— BEGIN Page text —

# 175 johnson fast strike



## bunn81 (Nov 24, 2009)

Looking at a boat with a 1998 Johnson 175 fast strike ficht.  I dont know much about these motors.  I would like to have some input on them.(problems, good points, etc)  Thanks


----------



## THERAKE (Nov 26, 2009)

They dont have a fast strike ficht.It is either a fast strike or a ficht.The fast strike is a carburated engine,very reliable but uses a little more fuel.If it is a ficht stay away.Those are the engines that bankrupted omc.They are a direct injected eng.Good on fuel but the 150s and 175s gave alot of problems.I blew up 3 225s before I bought a new e tec.Good luck.


----------



## Mangler (Nov 26, 2009)

Talk with any boat dealer (even one that deals with Evinrude), they will tell you to stay far, far away from the fichts. I bought an older Ranger boat with a '99 175HP Ficht on it without knowing the problems that was associated with them. The motor had <20 hours on it. I was going to swap motors out with the one that was on my other 'older' Ranger. It had a 1990 175 HP Evinrude XP. I had 2 boat shops tell me that they would be more than willing to do it, but that I would crazy if I followed through with it. They promised me it would be in the shop more than it would be in the water! Do a google search on "Evinrude Ficht" and see what all the talk is about. Hope this helps. The one that I had for a very short time ran like a scalded dog and was very smooth and fuel efficient. My older XP runs like an old hot rod engine and sucks gas, but never had any problems out of it. Hope this helps! By the way I didn't swap it out and sold the boat/motor to a guy in Missouri that liked them.


----------



## hammerz71 (Nov 28, 2009)

I had a '99 Javelin for over 8 years with a 175 Ficht on it.  Bought it new just before the holidays in '98.
There was a recall on the Fichts, which was basically almost a top end rebuild.  Not many got their motors in for it before the bankruptcy, but I did as I had a buddy at the boat dealership, called me and got me in right away as soon as the parts were made available.
You can tell it it was retrofitted by a tag affixed to the inside under the cowl, basically to let anyone working on it know that it had many new/different parts.  I think on the tag it said something like "Ram fuel injection upgrade".
I had my boat/motor until the fall of '07 and never had any issue whatsoever.  Always started, ran quiet and sipped gas.  Probably used about 60% of the gas my previous 140 HP Johnson did.
IMO, if you can find one for a good price that made it in under the recall and was retrofitted, you'll be fine.  If there is no evidence of this work being done, then I'd leave it alone...


----------



## Gotfive (Nov 30, 2009)

hammerz71 said:


> I had a '99 Javelin for over 8 years with a 175 Ficht on it.  Bought it new just before the holidays in '98.

— END Page text —
— BEGIN Recorded information —

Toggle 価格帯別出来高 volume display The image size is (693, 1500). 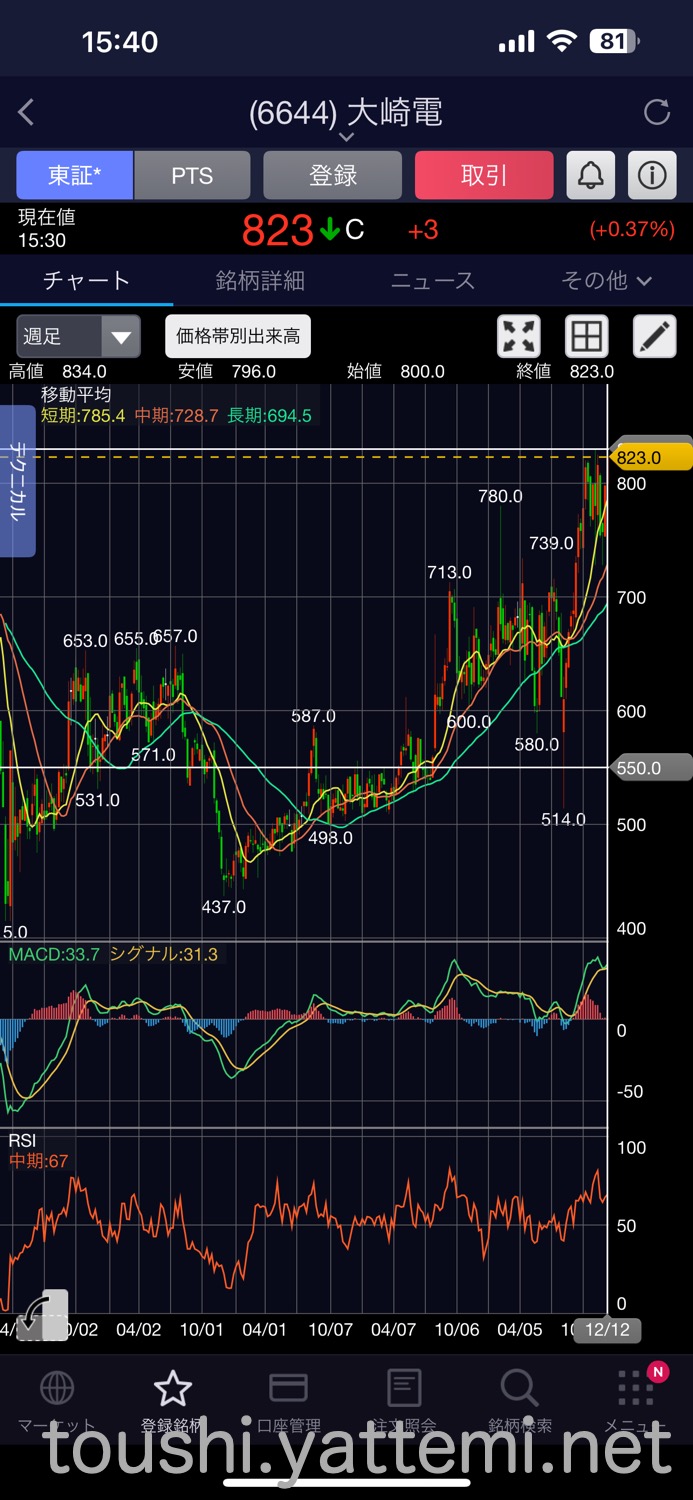tap(238, 337)
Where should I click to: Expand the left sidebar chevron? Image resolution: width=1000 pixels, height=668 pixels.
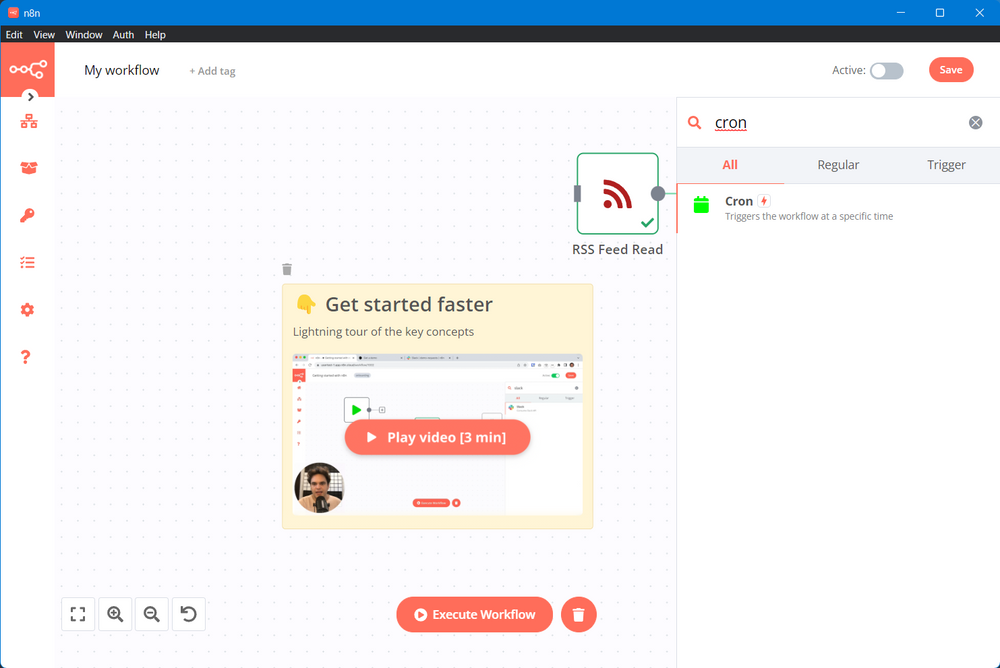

— END Recorded information —

→ Problem set:
1. In the outboard motor thread, where is the tag located that shows a Ficht was retrofitted under the recall?
2. Translate this sentence from the outboard motor thread into Spanish: "I had my boat/motor until the fall of '07 and never had any issue whatsoever."
3. Write out the outboard motor thread from "Looking at a" to "THERAKE (Nov 26, 2009)".

→ Task solutions:
1. Inside, under the cowl.

2. Tuve mi bote/motor hasta el otoño del '07 y nunca tuve ningún problema en absoluto.

3.
Looking at a boat with a 1998 Johnson 175 fast strike ficht.  I dont know much about these motors.  I would like to have some input on them.(problems, good points, etc)  Thanks


----------



## THERAKE (Nov 26, 2009)